The chaos on capitol hill continues for a fourth day today as the Republican party remains at war over who to elect as the next speaker of the house of representatives.
Yesterday, Kevin McCarthy failed to secure enough votes during multiple roll call votes this week, prompting congress to adjourn three times for negotiations. In total, the house voted eleven times so far, and with each round McCarthy continued to lose votes.
You would think the speaker of the house would have to come from a representative in the house, but the constitution is a little unclear. It mealy states that a speaker of the house candidate “must be nominated by a sitting member of congress” and they must be elected by a majority of the five hundred and thirty-five lawmakers on both sides of the aisle.
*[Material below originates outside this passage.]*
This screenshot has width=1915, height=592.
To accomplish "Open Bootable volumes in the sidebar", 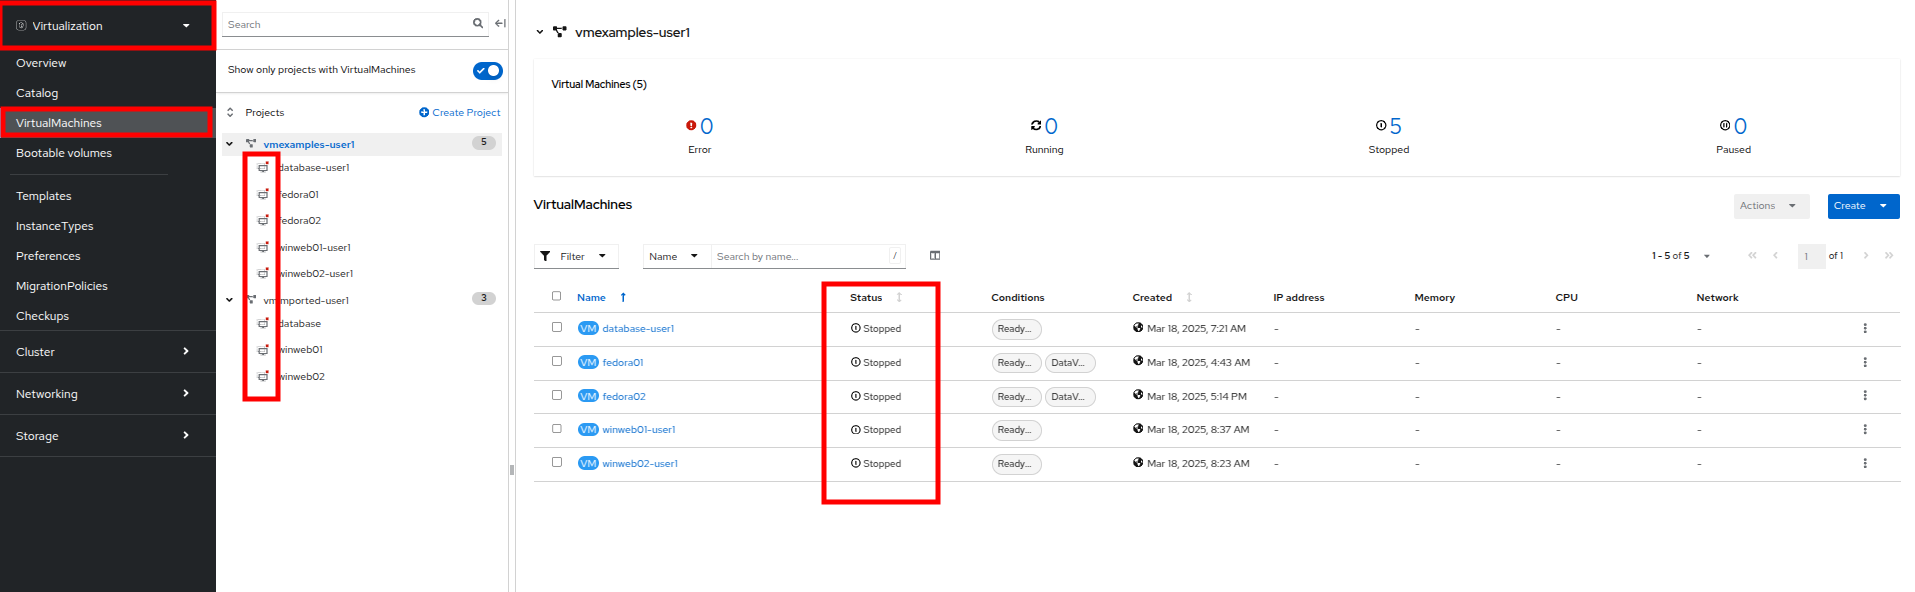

A speaker can be elected by a minimum of 218 votes if all representatives vote. However, that number can drop if some members vote “present” or choose not to vote.
McCarthy has resisted calls to withdraw his nomination.
Instead, he’s trying to compromise with the holdouts in his party to break the deadlock. At least that is what he says. He has reportedly offered rules changes that could weaken the influence of the speakership as well as his hold on the position and that would empower rekindle members. The last time a speaker election required two or more votes on the floor happened in 1923 exactly 100 years ago.
However, its been 164 years since electing a new speaker has taken this long.